■ **TO DO**: Pull out of the data below the stretch of lines bounded by the one containing "Task: Toggle the Чистка Приложений checkbox" and the one containing "Image resolution: width=617", both bounds included, unchanged.

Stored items
^^^^^^^^

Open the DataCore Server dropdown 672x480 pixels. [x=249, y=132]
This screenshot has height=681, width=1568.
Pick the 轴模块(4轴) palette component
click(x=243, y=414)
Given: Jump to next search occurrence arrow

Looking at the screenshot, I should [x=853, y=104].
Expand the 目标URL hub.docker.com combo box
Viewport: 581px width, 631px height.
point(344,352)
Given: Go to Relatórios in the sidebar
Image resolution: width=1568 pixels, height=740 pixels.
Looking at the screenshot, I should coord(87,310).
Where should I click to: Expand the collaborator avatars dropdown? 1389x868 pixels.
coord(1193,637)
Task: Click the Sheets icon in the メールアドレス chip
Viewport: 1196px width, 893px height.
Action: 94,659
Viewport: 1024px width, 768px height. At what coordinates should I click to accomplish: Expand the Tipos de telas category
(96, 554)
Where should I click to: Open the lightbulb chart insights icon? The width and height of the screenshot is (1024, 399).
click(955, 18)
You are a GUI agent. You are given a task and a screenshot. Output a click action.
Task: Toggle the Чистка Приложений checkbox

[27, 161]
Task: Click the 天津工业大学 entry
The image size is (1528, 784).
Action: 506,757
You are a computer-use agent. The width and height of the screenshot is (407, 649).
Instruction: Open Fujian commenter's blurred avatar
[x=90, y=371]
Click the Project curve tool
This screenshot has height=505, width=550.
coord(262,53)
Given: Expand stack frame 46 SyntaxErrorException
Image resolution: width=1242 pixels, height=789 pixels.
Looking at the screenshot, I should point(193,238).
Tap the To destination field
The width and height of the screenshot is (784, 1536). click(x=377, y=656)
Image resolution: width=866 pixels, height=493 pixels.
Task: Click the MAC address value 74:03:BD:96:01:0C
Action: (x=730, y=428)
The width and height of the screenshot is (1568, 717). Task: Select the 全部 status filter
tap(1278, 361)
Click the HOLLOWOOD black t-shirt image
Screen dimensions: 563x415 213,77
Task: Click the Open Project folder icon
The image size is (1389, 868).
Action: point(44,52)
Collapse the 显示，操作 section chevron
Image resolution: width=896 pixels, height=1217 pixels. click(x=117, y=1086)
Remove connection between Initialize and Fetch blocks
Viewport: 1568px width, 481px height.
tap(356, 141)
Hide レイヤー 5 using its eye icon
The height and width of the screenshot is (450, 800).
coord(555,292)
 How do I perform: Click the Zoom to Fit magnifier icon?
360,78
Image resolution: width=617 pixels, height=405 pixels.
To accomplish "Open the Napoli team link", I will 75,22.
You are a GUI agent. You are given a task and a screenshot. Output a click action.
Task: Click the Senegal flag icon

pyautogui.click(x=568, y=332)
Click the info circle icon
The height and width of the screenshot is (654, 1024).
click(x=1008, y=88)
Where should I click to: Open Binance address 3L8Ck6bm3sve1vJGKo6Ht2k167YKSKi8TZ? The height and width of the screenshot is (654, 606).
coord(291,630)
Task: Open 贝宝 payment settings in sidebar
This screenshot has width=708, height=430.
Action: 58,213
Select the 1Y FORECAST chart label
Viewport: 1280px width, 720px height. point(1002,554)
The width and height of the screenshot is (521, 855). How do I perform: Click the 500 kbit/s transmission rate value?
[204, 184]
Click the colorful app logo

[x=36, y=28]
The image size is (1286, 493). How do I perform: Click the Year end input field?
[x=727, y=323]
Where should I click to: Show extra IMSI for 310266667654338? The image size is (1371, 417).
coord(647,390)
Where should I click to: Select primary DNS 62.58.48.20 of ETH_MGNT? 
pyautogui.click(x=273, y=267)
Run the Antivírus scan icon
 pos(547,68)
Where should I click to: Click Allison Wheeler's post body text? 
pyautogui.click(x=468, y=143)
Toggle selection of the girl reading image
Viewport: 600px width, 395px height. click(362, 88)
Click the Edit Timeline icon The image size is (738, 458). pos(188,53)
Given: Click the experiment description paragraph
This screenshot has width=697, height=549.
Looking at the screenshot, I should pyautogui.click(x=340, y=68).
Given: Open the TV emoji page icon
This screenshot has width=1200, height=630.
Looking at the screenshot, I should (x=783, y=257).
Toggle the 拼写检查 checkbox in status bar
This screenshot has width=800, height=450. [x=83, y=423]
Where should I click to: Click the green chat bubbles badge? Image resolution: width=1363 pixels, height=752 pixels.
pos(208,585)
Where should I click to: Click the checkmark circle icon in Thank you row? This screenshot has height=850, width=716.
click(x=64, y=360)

^^^^^^^^

■ **WRITTEN RESPONSE**:
Task: Toggle the Чистка Приложений checkbox

[27, 161]
Task: Click the 天津工业大学 entry
The image size is (1528, 784).
Action: 506,757
You are a computer-use agent. The width and height of the screenshot is (407, 649).
Instruction: Open Fujian commenter's blurred avatar
[x=90, y=371]
Click the Project curve tool
This screenshot has height=505, width=550.
coord(262,53)
Given: Expand stack frame 46 SyntaxErrorException
Image resolution: width=1242 pixels, height=789 pixels.
Looking at the screenshot, I should point(193,238).
Tap the To destination field
The width and height of the screenshot is (784, 1536). click(x=377, y=656)
Image resolution: width=866 pixels, height=493 pixels.
Task: Click the MAC address value 74:03:BD:96:01:0C
Action: (x=730, y=428)
The width and height of the screenshot is (1568, 717). Task: Select the 全部 status filter
tap(1278, 361)
Click the HOLLOWOOD black t-shirt image
Screen dimensions: 563x415 213,77
Task: Click the Open Project folder icon
The image size is (1389, 868).
Action: point(44,52)
Collapse the 显示，操作 section chevron
Image resolution: width=896 pixels, height=1217 pixels. click(x=117, y=1086)
Remove connection between Initialize and Fetch blocks
Viewport: 1568px width, 481px height.
tap(356, 141)
Hide レイヤー 5 using its eye icon
The height and width of the screenshot is (450, 800).
coord(555,292)
 How do I perform: Click the Zoom to Fit magnifier icon?
360,78
Image resolution: width=617 pixels, height=405 pixels.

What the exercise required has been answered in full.